_What you need to do_
Each line that contains the word "computer" is to be copied from the records below.

_Data in this exercise_
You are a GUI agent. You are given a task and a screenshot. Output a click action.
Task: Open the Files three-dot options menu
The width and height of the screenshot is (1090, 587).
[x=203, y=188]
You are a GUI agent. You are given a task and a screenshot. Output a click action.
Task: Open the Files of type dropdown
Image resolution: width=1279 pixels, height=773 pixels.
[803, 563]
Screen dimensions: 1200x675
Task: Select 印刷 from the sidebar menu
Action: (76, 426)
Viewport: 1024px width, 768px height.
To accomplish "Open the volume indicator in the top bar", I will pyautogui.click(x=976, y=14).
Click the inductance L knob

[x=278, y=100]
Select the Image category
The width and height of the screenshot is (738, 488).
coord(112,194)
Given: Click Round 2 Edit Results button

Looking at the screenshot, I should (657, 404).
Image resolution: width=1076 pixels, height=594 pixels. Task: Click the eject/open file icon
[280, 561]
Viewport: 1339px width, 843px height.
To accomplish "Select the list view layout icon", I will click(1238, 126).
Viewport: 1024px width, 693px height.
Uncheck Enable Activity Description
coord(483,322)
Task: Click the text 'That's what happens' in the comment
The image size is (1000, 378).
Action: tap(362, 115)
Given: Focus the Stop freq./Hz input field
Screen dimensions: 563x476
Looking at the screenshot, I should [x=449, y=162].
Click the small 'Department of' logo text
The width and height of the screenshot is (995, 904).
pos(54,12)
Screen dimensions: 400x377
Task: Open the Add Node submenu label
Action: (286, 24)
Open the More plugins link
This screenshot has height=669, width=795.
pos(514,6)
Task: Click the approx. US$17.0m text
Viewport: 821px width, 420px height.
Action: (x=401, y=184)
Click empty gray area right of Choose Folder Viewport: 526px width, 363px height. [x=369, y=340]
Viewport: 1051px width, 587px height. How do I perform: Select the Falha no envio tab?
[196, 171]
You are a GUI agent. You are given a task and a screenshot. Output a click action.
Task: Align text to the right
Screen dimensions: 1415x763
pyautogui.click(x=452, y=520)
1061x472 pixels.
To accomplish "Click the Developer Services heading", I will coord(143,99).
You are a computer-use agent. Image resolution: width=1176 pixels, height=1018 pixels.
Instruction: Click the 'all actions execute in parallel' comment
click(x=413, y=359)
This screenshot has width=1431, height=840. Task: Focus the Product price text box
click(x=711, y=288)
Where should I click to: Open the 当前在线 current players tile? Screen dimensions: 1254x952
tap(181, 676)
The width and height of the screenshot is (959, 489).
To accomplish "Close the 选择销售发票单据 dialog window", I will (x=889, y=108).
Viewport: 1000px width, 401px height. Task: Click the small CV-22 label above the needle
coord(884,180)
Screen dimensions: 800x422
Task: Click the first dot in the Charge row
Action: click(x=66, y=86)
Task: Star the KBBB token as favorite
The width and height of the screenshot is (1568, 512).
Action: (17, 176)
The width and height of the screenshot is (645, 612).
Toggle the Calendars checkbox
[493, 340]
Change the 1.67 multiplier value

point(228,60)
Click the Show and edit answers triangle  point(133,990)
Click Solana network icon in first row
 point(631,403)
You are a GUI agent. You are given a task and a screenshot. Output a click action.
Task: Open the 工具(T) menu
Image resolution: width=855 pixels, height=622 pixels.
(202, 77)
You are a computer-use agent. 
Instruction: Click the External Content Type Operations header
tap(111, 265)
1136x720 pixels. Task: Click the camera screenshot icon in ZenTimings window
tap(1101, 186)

_Exercise solution_
You are a computer-use agent. Image resolution: width=1176 pixels, height=1018 pixels.
You are a computer-use agent. 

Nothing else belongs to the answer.